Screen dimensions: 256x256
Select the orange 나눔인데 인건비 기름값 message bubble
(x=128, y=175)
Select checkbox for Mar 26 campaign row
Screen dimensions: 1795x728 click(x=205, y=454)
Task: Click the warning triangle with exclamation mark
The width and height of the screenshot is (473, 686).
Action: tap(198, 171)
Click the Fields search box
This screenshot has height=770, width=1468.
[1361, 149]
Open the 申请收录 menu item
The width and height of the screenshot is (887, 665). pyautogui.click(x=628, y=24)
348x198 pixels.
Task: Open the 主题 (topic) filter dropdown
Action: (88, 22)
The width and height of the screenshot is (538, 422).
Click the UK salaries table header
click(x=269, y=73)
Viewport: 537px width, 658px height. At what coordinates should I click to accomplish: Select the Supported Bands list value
= = = =
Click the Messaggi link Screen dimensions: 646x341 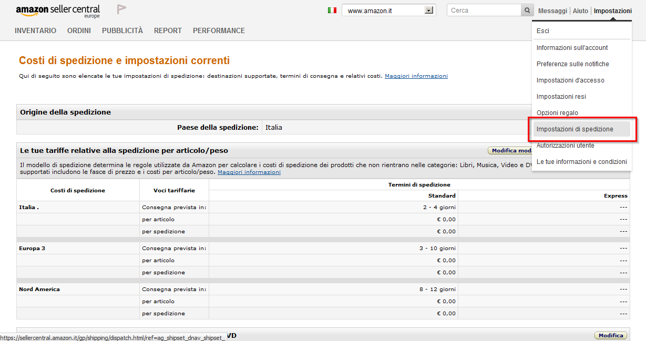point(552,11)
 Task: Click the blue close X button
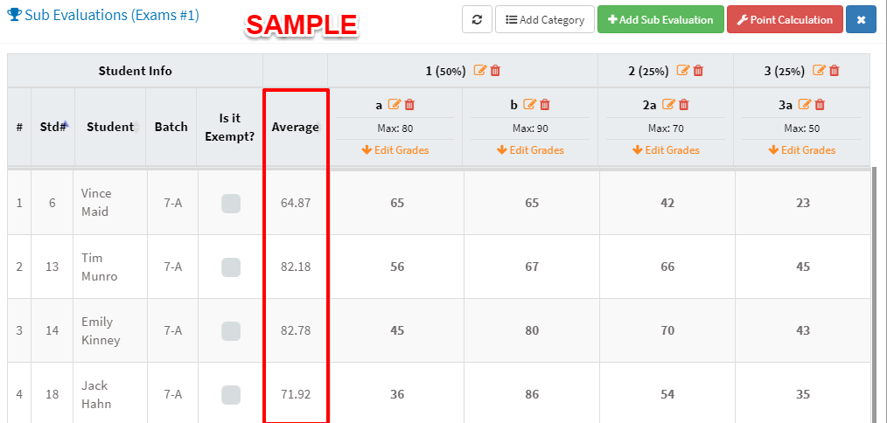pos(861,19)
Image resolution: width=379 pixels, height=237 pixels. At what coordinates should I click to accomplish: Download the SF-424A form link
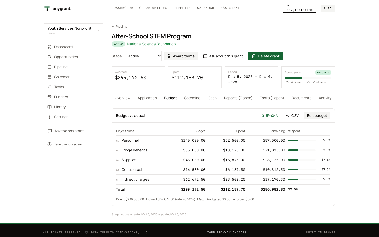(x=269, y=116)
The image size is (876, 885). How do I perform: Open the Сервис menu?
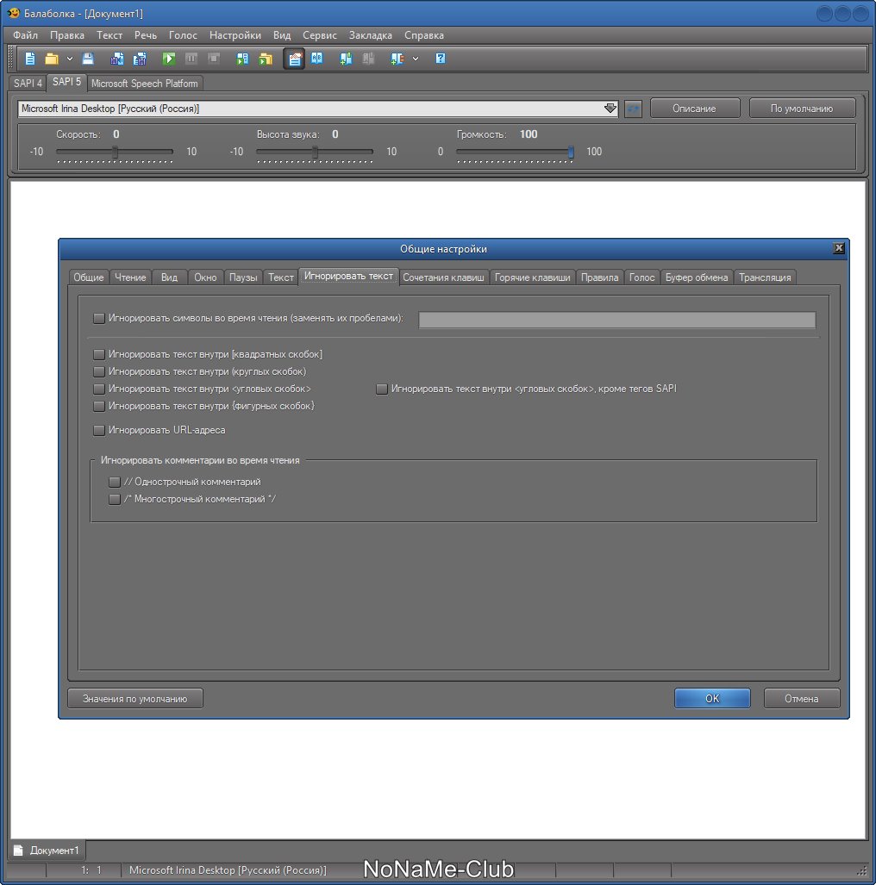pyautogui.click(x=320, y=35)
= = = =
What you are asked to do – Write out exactly the lines that fall from the line with "The width and height of the screenshot is (538, 422)." to the line with "Viewport: 537px width, 658px" in the records above, keeping both ends.

Task result –
The width and height of the screenshot is (538, 422).
Click the UK salaries table header
click(x=269, y=73)
Viewport: 537px width, 658px height. At what coordinates should I click to accomplish: Select the Supported Bands list value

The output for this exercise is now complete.